• **AIM**
Write the next part of the guest blog post about the Highgate vampire, picking up after its last sentence.

GUEST BLOGGER ALAN FRISWELL: The Great Highgate Cover-Up

Alan first came to my notice when he turned up at our stall at last November's Unconvention. He was clutching a box that had once held a plastic Christmas Tree. He thrust it at me, and said "Here's your mermaid".

I vaguely remembered Richard F having said that one of his mates had offered to make us a feegee mermaid, but I had forgotten all about it. Sad to say, so many people offer to do stuff for us, and then fail to deliver, that I had got into the habit of treating all such offers cum grano salis, but the advent of Alan shows that I should not be such a cynical old sod. Now he has become a guest blogger..

In a small, but temporary diversion from the Scary Spider Stories, I would, if I may, after reading Neil Arnold’s fascinating blog detailing some of the history of the Highgate vampire, like to add my own small chapter to the legend.

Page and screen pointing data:

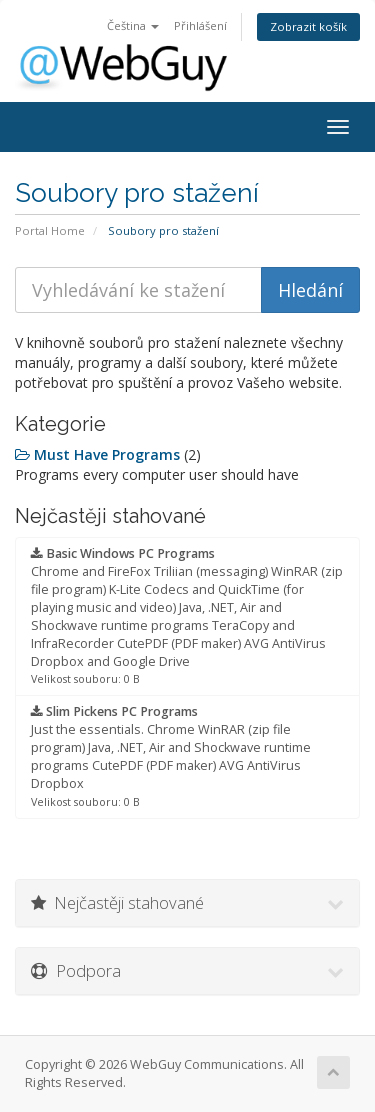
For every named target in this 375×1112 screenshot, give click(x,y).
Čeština (133, 25)
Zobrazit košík (308, 26)
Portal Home (50, 230)
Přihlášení (200, 25)
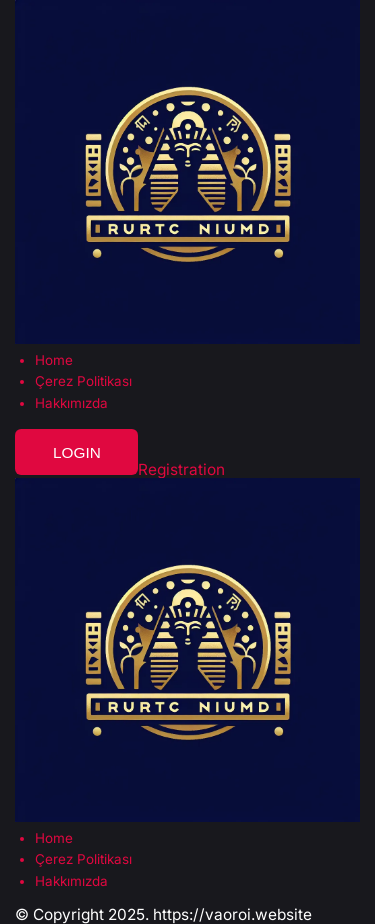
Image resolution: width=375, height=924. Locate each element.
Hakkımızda (71, 403)
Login (77, 452)
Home (54, 360)
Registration (181, 469)
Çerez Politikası (83, 381)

• **EXERCISE RESPONSE**
Now I love a good vampire--I’m sure we all do--and I’ve always had a special interest in the Highgate story in particular, principally because it is--comparatively speaking at least--just down the road from me. Around 1970, it seemed to be in the news practically every other day, and was a regular topic for discussion on the Thames TV Today programme, which was an early evening current affairs/news magazine show that was broadcast on weekdays from 6.00 to 6.30 during the 1970’s.

Possibly the Today programme’s finest hour was the highly entertaining stand-off between presenter Bill Grundy and the Sex Pistols on 1st December 1976, in which the Pistols, after allegedly having numerous high-octane lagers and several bottles of Blue Nun fired into them in
the green room by enthusiastic Today programme PR people, had gone on to categorize Grundy as: “A f*****g rotter!”, and as “A dirty f***er! “ Grundy’s opinions as to the validity of these claims was never fully disseminated, as he was promptly sacked for egging the Pistols on.

But I digress.

Back in 1970, the Today programme had reported several incidents of witnesses describing strange apparitions flitting about the tombstones of Highgate, and staring at people toothily through the cemetery gates. On one particular evening, the presenter, Eamonn Andrews, promised that on the following day, the Today programme would reveal the true identity of the bloodsucking creature, and finally lay the legend to rest.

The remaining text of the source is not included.